Manevî harpte ise kayba uğrayan, îmanını, dinini, Allah’a bağlılığını kaybeder. Onun bu dünyada muvakkaten bir müddet daha yaşaması yanında ebedî bir hayatını kurtarabilmesi, en başta Allah’a tahkikî îmanı kazanmak için devamlı çalışmasıyla; bu esnada da günahlardan sakınmasıyla ve ibadetine ihlâs ile devam etmesiyle olabilir. Laik eğitim sistemindeki bir okula giden,  ancak bu şekilde hakikî insaniyetle “Adam” olur.
Evlâdının dünyevî istikbalini her şeyin üstünde tutan, “Aman, okusun da…” ile başlayan tâviz cümlesiyle oğlunun namaz kılmamasını, oyun salonu iptilâlarını, futbol fanatikliği içindeki bahs-i müşterek kumarcılığını, dinî emir ve yasaklara karşı kayıtsızlığını, kötü arkadaşlarını, helal-haram hassasiyetinden uzak yaşayışını hoş gören anne-babalar: “Oğlum falan mektepte okuyor…” diye kendi kendine ve etrafa karşı övünmek gayretiyle içine düştükleri hatalı durumu idrâk etmelidirler. Böyle okuyan belki falan veya filân mektepten mezun olur, ama bunun yanında belki de dinsiz olur!

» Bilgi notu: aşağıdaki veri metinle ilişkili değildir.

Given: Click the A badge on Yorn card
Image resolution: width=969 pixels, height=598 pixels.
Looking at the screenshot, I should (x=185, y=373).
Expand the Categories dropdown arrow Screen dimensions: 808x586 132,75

Bugünkü laik eğitim sistemi okullarda dinî ve fennî ilimleri birlikte ve birbirleriyle meczederek vermiyor; talebeler, okul dışında aldığı dinî bilgileri okulda aldığı bilgilerle birarada te’lif edebilmekte, anlamakta ve hazmetmekte güçlük çekiyorlar. Talebelere ya dinî inançlarını ya da okulda kendisine öğretilenleri “esas” kabul edip, sanki biri için diğerini inkâr icabettiğinin îma edildiği oluyor. Dindar öğretmenlerin bulunduğu okullar, tabii ki bahsimizden hariçtir.

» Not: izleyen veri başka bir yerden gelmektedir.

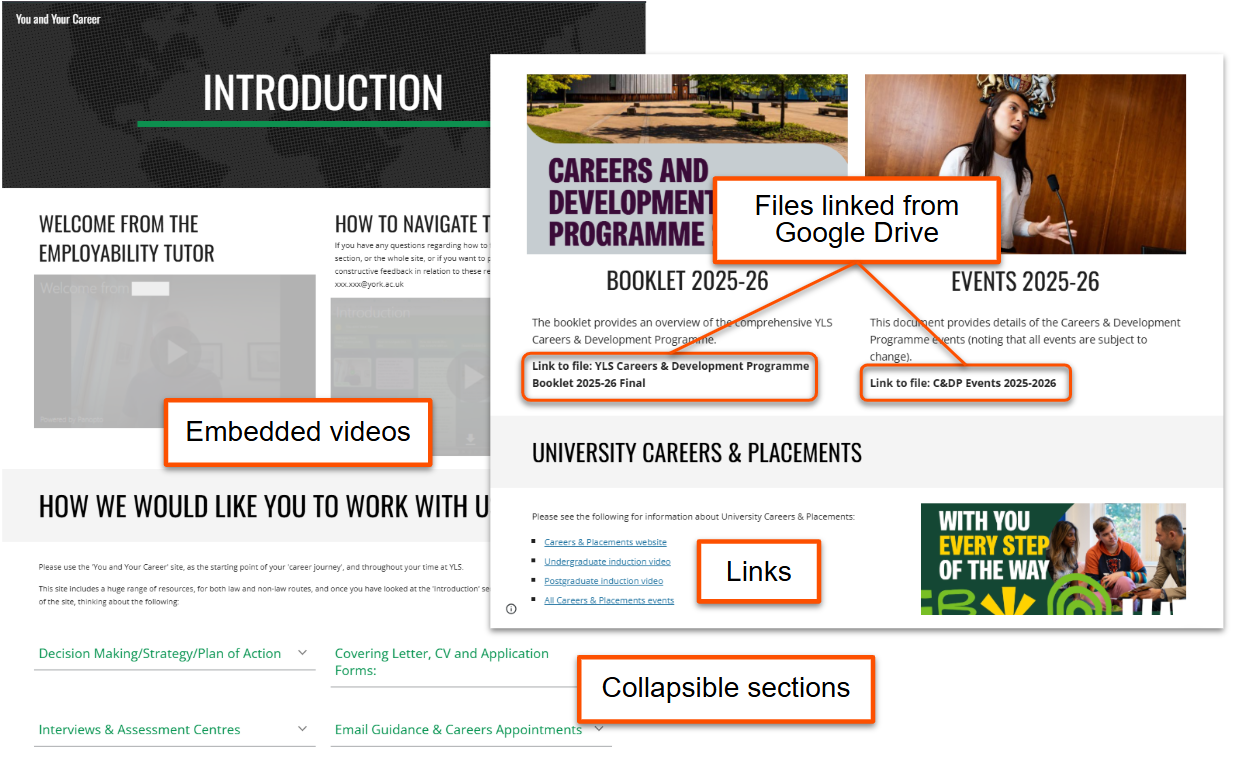Viewport: 1240px width, 766px height.
Task: Click the download icon on Introduction video
Action: point(472,438)
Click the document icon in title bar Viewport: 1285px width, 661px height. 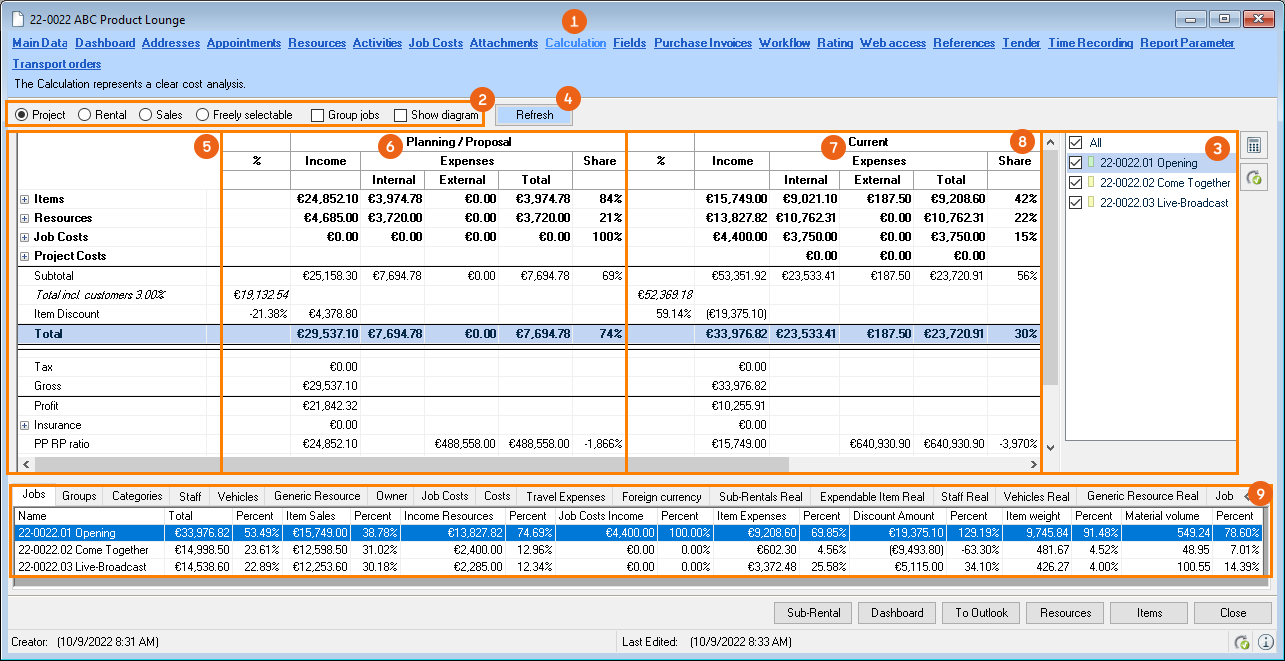point(18,19)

İnsan için havadaki oksijenden çok daha fazla önemli olan İslâmiyetin îman esaslarının teneffüsünü zorlaştıran, iaik eğitim sistemimizin bazı okullarındaki bu “manevî hava kirliliği”nin mahiyeti ve sebebi iyi incelenmeğe ihtiyaç göstermektedir. Burada bahis konusu etmek istediğimiz asıl şey, böyle okullara devam edenlere ve onların ailelerine düşen iş ve vazifenin, “okulu boykot etmek” yerine, okul dışı zamanları değerlendiren iyi bir programla, okulun verdiklerindeki boşlukları ve yanlışlıkları en iyi şekilde telafi etmek olduğudur.

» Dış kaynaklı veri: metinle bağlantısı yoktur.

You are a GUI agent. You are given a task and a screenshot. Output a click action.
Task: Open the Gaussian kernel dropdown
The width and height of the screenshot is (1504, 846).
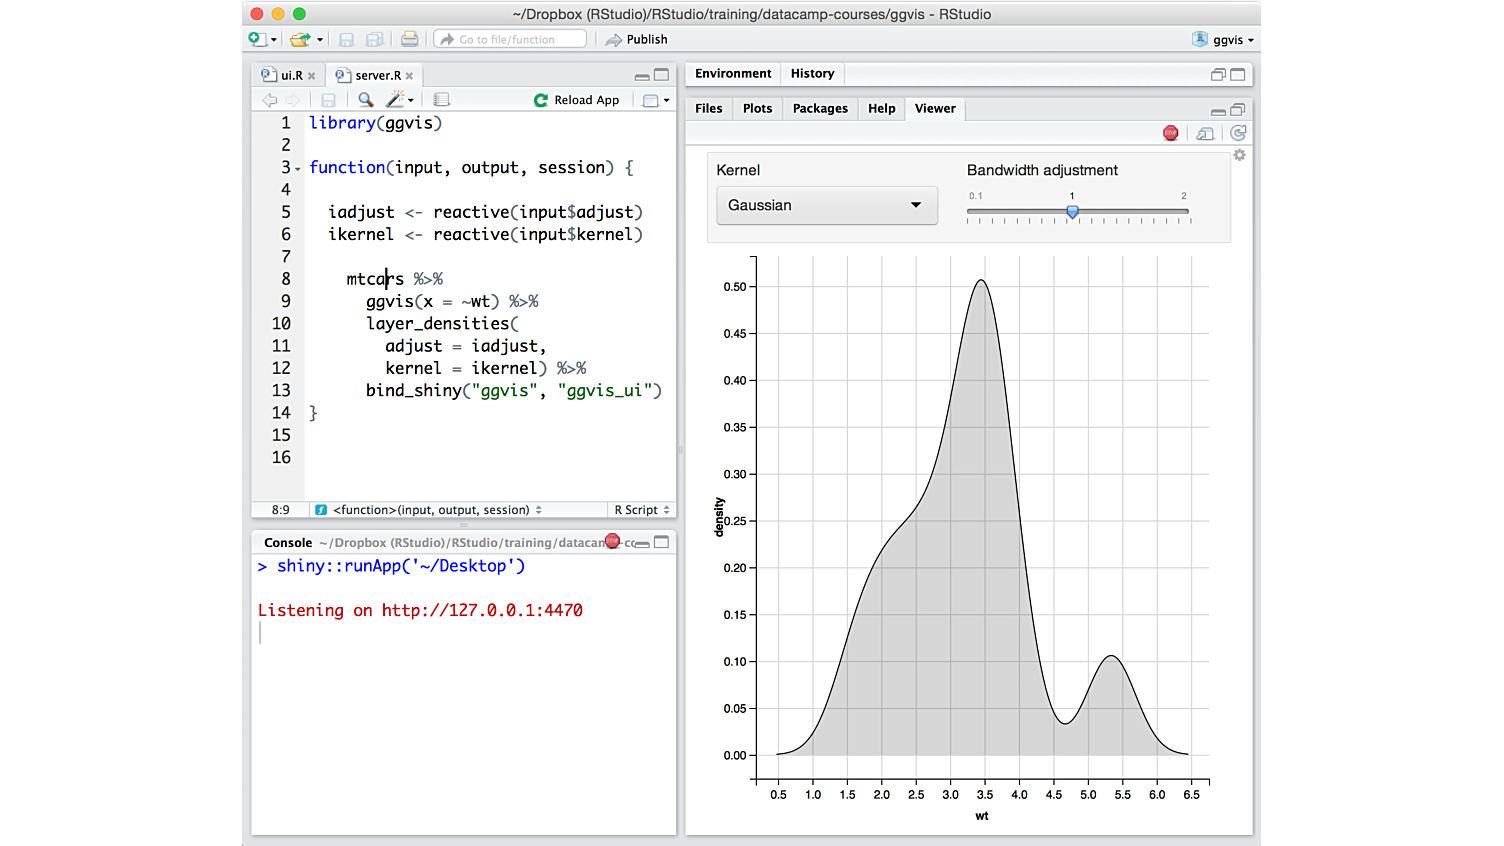click(826, 205)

İnsan bu dünyaya sadece dünyevî istikbalini kazanmak, doktor, mühendis, avukat, v.s. olmak için gelmemiş olduğundan, bir talebe dünyevî bir istikbalin programı yanında asıl ebedî hayatını, ebedî istikbalini de kazandıracak, kaybettirmeyecek bir çalışma programına riayet etmelidir. İleride bir meslek sahibi olması için lüzumlu bilgileri basitten başlayarak okullarda öğrenirken, “hakikî insaniyet” sıfatını inkişaf ettirecek bilgi ve faaliyetlerden de kendisini mahrum bırakmamalıdır. İnsanın asıl istikbali âhirettir ve âhiretine sermaye olabilecek kazancı  da budur.